Continue the GMAT tips text from the point where it ends.

### Supplied text

=-=-=-=-=

As with any standardized test, there are some key, simple shortcuts that you can implement right away to improve your overall performance on the GMAT. While there’s no substitute for good old-fashioned studying, you can try out the quick and easy strategies below to maximize your performance right away.
With these GMAT tips and tricks—plus the boatloads of test prep you’re surely doing—you’ll be prepared to face any challenge that comes your way on test day.
GMAT Tricks: What Can They Help You With?
The makers of the GMAT will tell you that there are no such things as “tips” or “tricks” for doing well on their test. Unfortunately, there is some truth to this: while GMAT tricks can help you a little bit, the only real way to ace the GMAT is to invest lots of time in preparation. Yep, that means study, study, study.

=-=-=-=-=

Collected data

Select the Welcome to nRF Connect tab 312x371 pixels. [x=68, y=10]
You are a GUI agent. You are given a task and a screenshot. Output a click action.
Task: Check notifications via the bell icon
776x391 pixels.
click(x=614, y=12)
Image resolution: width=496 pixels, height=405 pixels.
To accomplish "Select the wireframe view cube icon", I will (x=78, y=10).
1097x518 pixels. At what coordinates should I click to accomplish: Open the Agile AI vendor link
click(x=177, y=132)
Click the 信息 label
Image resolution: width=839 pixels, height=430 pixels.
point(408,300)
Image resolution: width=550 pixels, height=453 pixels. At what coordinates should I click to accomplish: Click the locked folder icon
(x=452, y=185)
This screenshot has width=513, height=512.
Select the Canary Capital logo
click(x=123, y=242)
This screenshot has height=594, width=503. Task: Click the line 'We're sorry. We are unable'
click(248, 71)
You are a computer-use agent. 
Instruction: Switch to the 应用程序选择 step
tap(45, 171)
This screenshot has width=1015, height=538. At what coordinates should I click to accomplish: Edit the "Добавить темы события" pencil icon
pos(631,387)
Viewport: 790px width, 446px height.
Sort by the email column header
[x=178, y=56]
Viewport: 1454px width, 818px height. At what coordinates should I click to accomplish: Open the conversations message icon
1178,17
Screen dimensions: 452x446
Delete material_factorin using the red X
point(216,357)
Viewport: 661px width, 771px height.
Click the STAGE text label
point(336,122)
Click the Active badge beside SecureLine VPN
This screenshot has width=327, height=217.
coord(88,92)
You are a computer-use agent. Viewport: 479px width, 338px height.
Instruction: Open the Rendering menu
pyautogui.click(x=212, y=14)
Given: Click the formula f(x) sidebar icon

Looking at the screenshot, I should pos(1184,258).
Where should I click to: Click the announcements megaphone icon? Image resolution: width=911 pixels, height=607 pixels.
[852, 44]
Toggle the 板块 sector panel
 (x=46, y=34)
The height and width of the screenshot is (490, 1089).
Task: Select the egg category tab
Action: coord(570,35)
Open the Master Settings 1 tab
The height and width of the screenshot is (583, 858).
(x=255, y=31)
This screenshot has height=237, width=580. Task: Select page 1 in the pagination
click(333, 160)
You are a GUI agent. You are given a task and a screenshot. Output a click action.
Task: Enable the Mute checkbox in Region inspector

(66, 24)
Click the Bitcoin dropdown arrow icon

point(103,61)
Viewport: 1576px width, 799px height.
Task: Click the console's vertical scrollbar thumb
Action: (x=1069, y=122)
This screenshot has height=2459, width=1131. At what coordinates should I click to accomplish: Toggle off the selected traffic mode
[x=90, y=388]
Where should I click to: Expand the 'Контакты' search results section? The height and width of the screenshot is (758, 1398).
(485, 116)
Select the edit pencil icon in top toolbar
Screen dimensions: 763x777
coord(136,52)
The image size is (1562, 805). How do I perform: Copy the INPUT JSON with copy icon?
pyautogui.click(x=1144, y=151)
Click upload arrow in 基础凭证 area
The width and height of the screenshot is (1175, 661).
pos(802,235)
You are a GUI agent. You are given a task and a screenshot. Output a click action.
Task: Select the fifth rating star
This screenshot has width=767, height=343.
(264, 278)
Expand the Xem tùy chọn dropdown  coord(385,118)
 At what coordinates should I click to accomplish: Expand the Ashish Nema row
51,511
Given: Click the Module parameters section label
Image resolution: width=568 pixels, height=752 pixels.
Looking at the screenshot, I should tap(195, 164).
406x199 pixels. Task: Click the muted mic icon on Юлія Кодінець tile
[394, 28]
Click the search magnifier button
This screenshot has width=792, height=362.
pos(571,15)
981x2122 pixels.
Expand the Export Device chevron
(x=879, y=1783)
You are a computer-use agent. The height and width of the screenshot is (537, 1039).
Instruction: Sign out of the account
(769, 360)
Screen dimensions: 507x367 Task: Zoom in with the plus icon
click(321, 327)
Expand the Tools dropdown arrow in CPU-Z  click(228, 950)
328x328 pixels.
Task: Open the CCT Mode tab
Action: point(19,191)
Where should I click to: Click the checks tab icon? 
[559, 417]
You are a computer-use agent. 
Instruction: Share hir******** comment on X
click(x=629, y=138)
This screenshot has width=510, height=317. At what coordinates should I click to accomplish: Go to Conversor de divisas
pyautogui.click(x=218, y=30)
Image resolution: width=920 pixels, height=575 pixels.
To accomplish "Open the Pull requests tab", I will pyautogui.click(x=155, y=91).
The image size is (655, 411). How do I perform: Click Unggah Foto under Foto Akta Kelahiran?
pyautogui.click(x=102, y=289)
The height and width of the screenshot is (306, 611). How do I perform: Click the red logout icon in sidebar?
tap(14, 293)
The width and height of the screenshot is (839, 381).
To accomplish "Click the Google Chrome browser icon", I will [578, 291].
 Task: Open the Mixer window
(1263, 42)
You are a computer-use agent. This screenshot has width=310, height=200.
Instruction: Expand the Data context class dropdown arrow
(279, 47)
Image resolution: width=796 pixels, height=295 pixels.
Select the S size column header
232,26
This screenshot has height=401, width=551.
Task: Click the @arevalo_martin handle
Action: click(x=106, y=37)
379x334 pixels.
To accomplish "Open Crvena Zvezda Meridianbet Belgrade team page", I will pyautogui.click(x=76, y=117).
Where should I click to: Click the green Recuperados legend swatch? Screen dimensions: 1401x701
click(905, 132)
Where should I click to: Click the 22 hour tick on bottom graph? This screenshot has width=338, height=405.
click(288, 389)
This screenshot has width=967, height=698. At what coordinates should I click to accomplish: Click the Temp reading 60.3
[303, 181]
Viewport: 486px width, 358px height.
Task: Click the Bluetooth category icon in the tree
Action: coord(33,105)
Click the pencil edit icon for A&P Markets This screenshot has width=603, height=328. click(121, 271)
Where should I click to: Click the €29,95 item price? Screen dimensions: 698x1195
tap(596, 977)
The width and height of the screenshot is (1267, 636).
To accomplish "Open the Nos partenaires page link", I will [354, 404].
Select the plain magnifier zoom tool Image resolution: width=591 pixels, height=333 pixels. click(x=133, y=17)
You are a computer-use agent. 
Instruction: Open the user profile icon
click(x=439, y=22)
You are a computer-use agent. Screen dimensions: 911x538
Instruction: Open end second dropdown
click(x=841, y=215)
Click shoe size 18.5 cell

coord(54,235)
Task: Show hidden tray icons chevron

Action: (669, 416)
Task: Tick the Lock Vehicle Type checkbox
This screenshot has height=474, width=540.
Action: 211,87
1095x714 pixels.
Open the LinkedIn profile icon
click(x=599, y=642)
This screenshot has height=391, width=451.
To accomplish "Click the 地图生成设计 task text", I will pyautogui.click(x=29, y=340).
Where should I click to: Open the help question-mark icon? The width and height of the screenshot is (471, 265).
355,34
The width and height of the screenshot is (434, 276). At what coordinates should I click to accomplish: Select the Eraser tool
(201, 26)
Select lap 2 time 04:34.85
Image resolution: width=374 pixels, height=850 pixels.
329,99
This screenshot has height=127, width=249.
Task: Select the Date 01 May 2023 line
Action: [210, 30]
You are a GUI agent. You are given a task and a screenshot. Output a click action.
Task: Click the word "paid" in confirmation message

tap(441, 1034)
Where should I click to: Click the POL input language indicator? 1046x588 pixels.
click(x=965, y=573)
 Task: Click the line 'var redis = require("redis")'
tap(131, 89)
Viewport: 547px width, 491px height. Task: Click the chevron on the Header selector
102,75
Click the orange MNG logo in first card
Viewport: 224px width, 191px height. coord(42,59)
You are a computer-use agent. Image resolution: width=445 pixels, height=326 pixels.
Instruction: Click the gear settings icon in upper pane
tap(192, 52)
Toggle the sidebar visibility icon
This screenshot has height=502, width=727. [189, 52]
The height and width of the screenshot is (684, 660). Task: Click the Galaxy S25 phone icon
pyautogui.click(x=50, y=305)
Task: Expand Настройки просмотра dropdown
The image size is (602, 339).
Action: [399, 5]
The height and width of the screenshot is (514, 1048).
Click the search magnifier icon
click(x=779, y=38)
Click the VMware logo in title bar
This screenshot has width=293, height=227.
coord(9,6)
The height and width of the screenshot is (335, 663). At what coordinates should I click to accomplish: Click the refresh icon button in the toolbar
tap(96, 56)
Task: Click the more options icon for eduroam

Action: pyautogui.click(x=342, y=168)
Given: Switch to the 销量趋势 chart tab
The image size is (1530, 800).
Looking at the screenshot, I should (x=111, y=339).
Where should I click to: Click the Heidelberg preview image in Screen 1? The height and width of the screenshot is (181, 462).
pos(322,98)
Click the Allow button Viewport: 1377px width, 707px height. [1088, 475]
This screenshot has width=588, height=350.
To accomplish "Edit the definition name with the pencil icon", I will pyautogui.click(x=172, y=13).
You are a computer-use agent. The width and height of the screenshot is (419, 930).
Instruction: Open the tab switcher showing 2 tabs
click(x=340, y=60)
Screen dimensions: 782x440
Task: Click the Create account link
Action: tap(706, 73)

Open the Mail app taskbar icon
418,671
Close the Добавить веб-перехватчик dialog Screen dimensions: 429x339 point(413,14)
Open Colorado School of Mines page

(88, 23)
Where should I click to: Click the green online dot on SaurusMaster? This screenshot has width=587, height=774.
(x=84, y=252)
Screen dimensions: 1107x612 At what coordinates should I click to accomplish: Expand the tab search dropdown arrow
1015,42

=-=-=-=-=

### Written reply
More specifically, the real trick to doing well on the GMAT is to become an expert in the fundamental areas that are tested on each section: reading, deconstructing an argument, and the GMAT-specific grammar rules for Verbal and AWA; arithmetic, geometry, and algebra for Quant; and all the above plus basic graphs and data presentation for IR. You should especially focus on memorizing all of the key math and grammar properties, and then taking enough practice tests and questions that you develop a fluency with them. By the time you take the GMAT for real, it should be second nature to spot what each question is testing you on and then to implement the relevant rule or property accordingly.
That said, each of the tips below has its usefulness. They can help you feel confident, study more efficiently, and show up to test day ready to thrive. Most importantly, many of these GMAT tricks and shortcuts are particularly helpful for guessing strategically on questions you’re stuck on—so when all else fails, you can feel like you have a solid plan and a fighting chance to get the right answer.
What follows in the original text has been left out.